Supreme misery for the left [or not]

The Supreme Court today issued its final two decisions of the term. One of them constitutes a clear defeat for the left. The other looks like a minor defeat.

In the Hobby Lobby case, the Court held that closely held corporations cannot be required to provide contraceptive coverage to their employees. The five center-right Justices formed the majority for that proposition.

In Harris v. Quinn, the Court, again with the five center-right Justices comprising the majority, held that individuals home health care workers cannot be required to pay dues to public employee unions, as they are not really public employees. The Court did not overrule past precedent holding that the First Amendment allows the government to condition a person’s employment in the public sector on that person’s paying fees to a union.

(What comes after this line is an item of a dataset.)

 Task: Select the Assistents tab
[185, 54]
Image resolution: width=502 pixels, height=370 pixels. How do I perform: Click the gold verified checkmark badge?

Justice Alito wrote the majority opinions in both cases, which is almost always nice. I haven’t yet read the opinions.

We’ll probably have more to say about one or both of these decisions.

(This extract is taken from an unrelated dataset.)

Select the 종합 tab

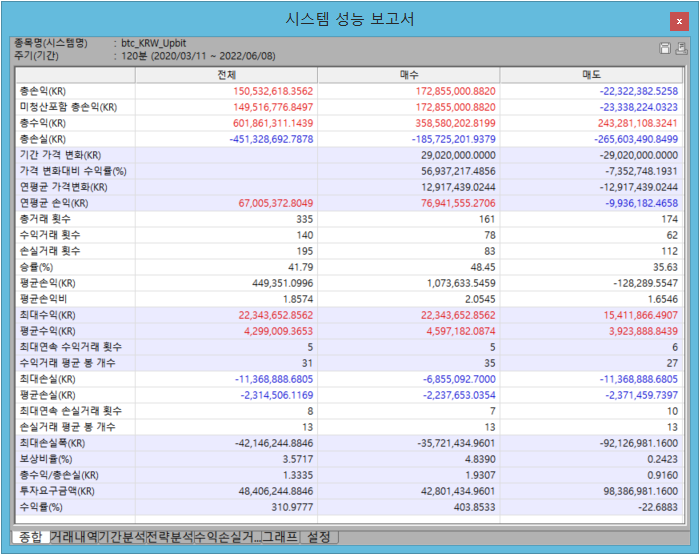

UPDATE: Our friend Mark Arnold, a distinguished appellate attorney, writes that the decision in Hobby Lobby is “all smoke and mirrors” because “the less restrictive alternative that the majority settled on is a certification by Hobby Lobby that it opposes contraceptive coverage, after which the insurance company must provide that coverage for free.” Accordingly, “the premium charged to Hobby Lobby will necessarily include the cost of the free contraception.”

Ed Whelan, though, thinks the decision augurs well for the success of the ongoing challenges by groups like the Little Sisters of the Poor.